Hermann: it's not just the city but the whole state that's effed

Free live entertainment!
City council to take up the issue of the mysterious Baltimore City Foundation tonight at 5

... and March 25 (Thursday after next) author Antero Pietila will be in the Pratt's Poe Room to talk about his book Not in My Neighborhood: How Bigotry Shaped a Great American City

2 comments:

Cham said...

If you read the Haynie article in the Sun, way at the bottom of it you find this rather boring paragraph:

Legislators introduced bills in 2006 and 2007 that would have matched up caseworkers with troubled families before, or shortly after, a new child was born. But those bills died in committee because of several factors: political disputes between state and city officials, budget woes and concerns that they might prove too invasive for families that had rebuilt their lives.
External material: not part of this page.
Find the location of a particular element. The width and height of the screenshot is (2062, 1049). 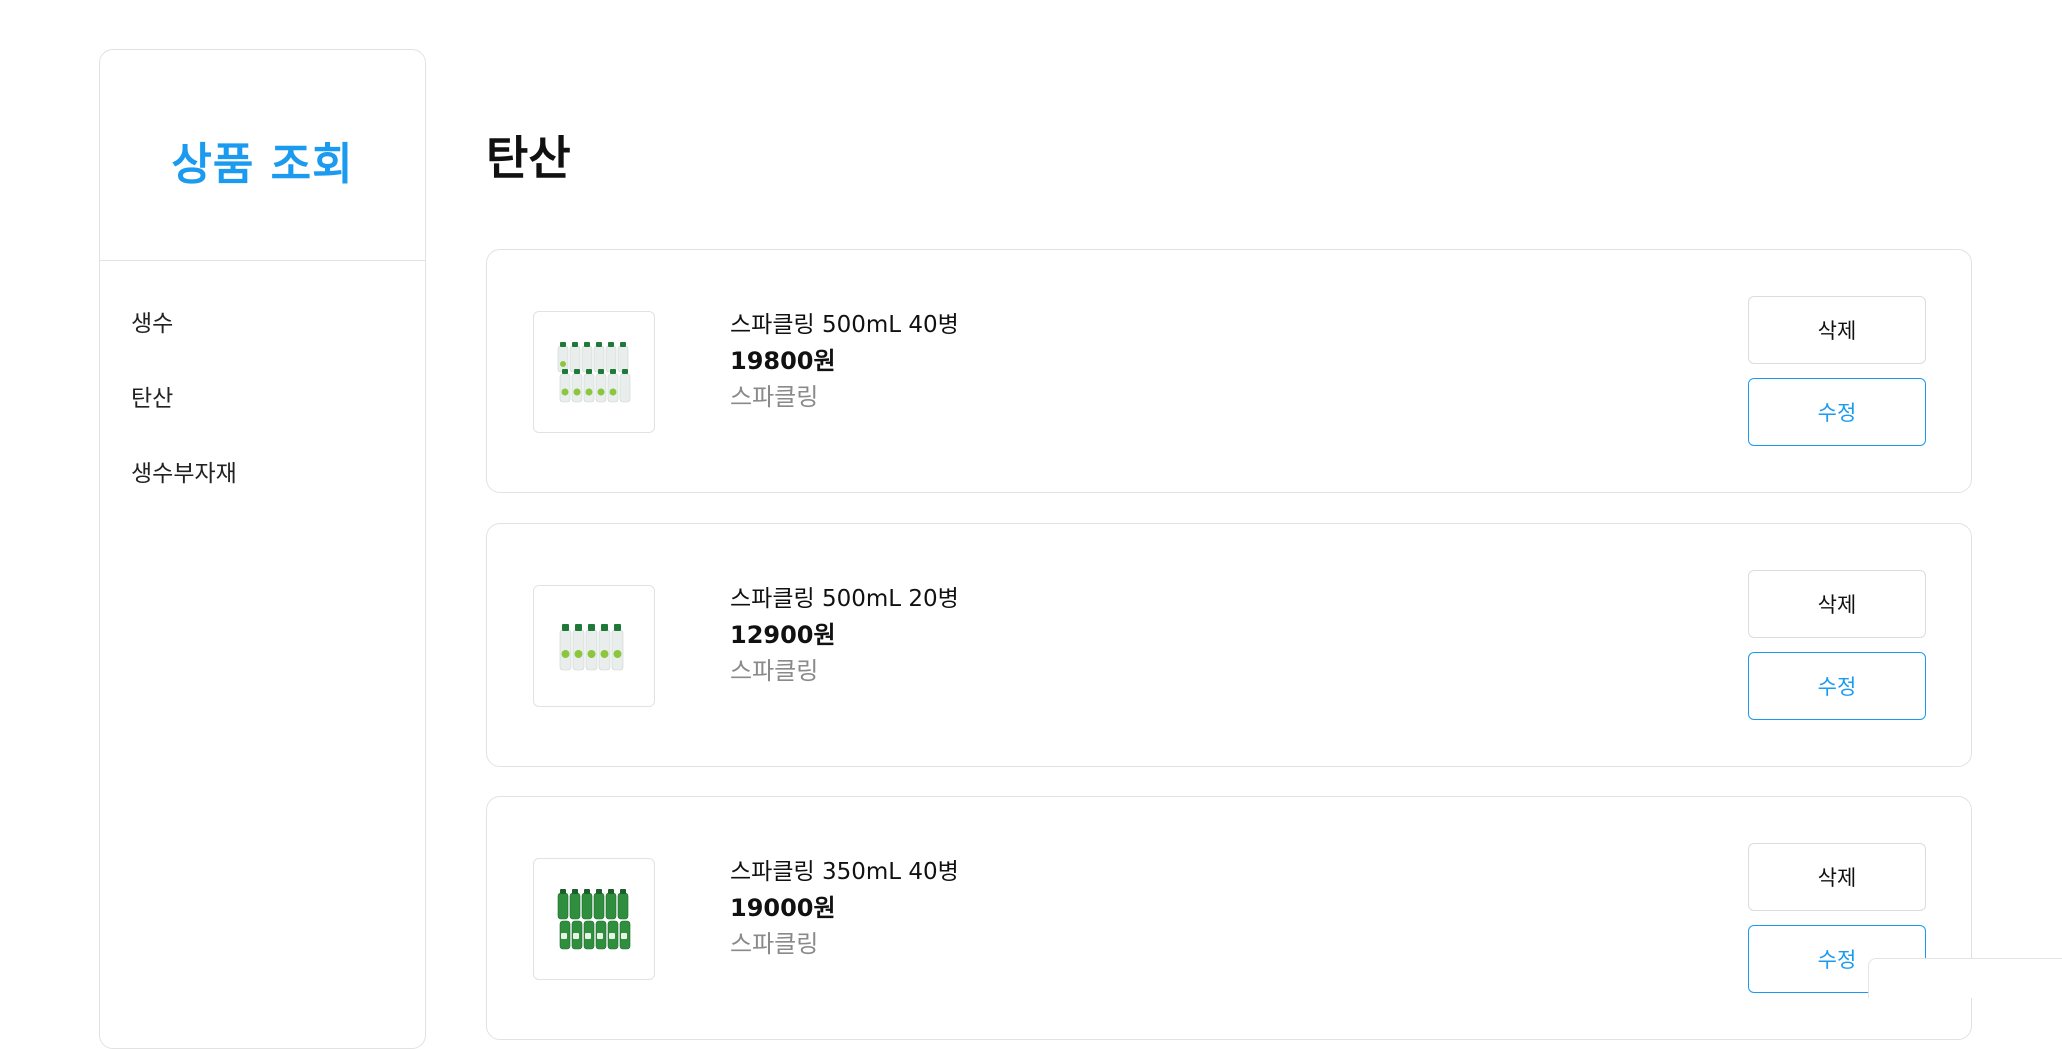

floating-panel-edge is located at coordinates (1965, 978).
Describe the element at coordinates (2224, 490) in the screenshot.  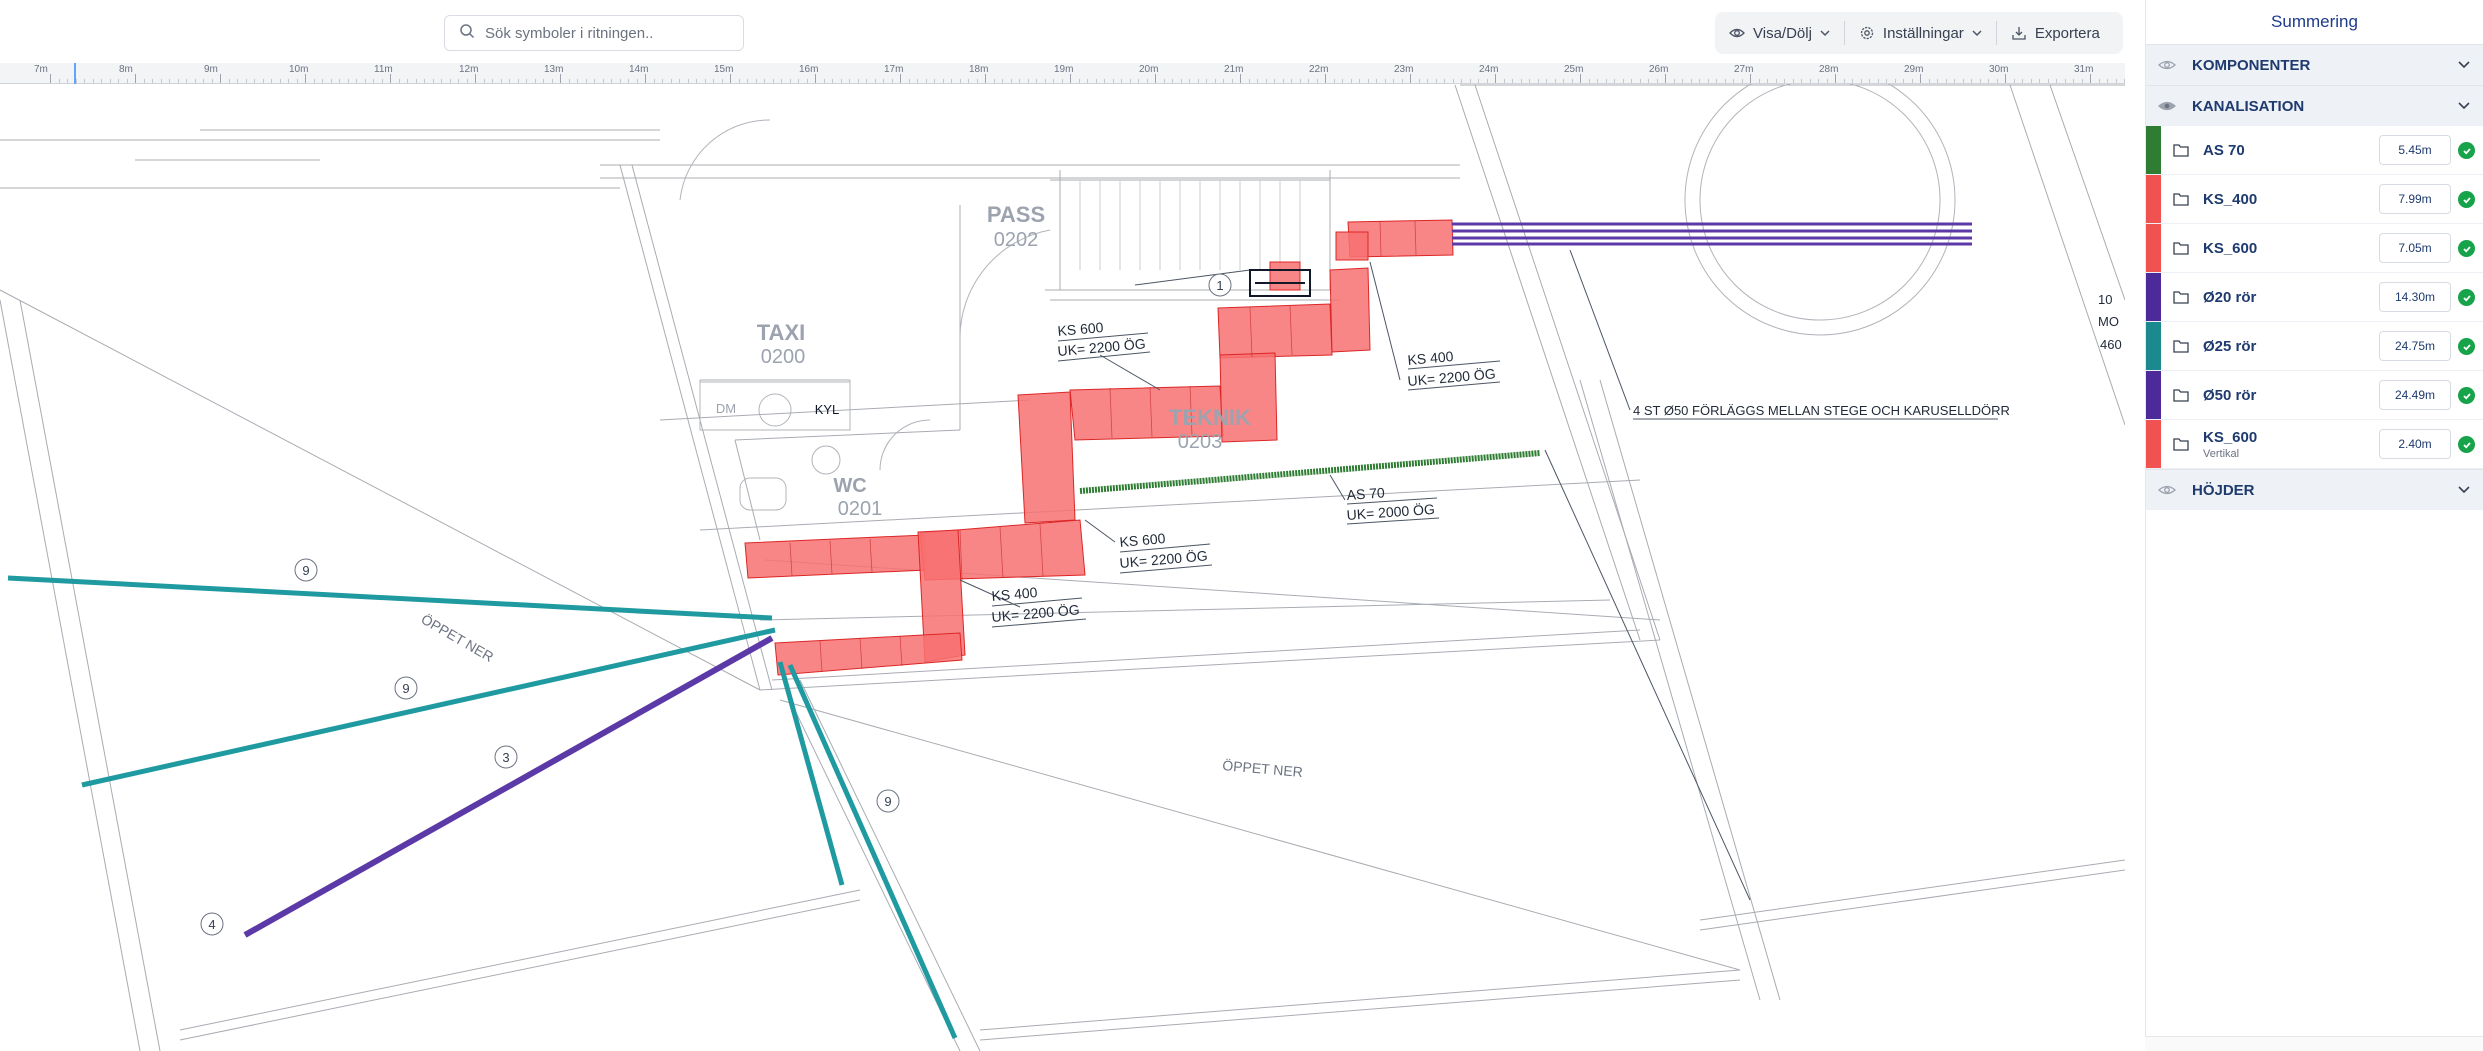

Normally I would just roll my eyes and keep reading, but this type of paragraph seems to be popping up more and more when it comes to legislation happening in Annapolis. The reason the citizenry of Maryland isn't getting a lot of good new laws is because our esteemed and well-paid lawmakers are doing a lot of shoulder shrugging and not passing the legislation we desperately need. We don't get new environmental laws to clean the bay because the proposed bills are "flawed". For the same reason this state can't see to pass any type of cellphone while driving law. Children are at risk because a law "might prove to be too invasive", whatever that means. New Maryland drunk driving laws? Forget it...potentially flawed.

I can only assume our lawmakers are incredibly lazy and a caving to pressure by powerful lobbyists who are hired by people who don't want anything to change. The lawmakers want to take credit for looking like they are doing some work, and maybe they do. But at the end of the day nothing changes, the bay is still polluted, kids are getting their skulls cracked, Miriam Fankl got squashed like bug and I was nearly killed a month ago by my phone-talking blabbermouth of a neighbor. All because Annapolis is terrified of what might happen in the future.

Anonymous said...

"I can only assume our lawmakers are incredibly lazy and a caving to pressure by powerful lobbyists who are hired by people who don't want anything to change."

No. The legislature is full of shysters who have made millions on the laws as they stand. Any changes to these laws will affect their bottom line.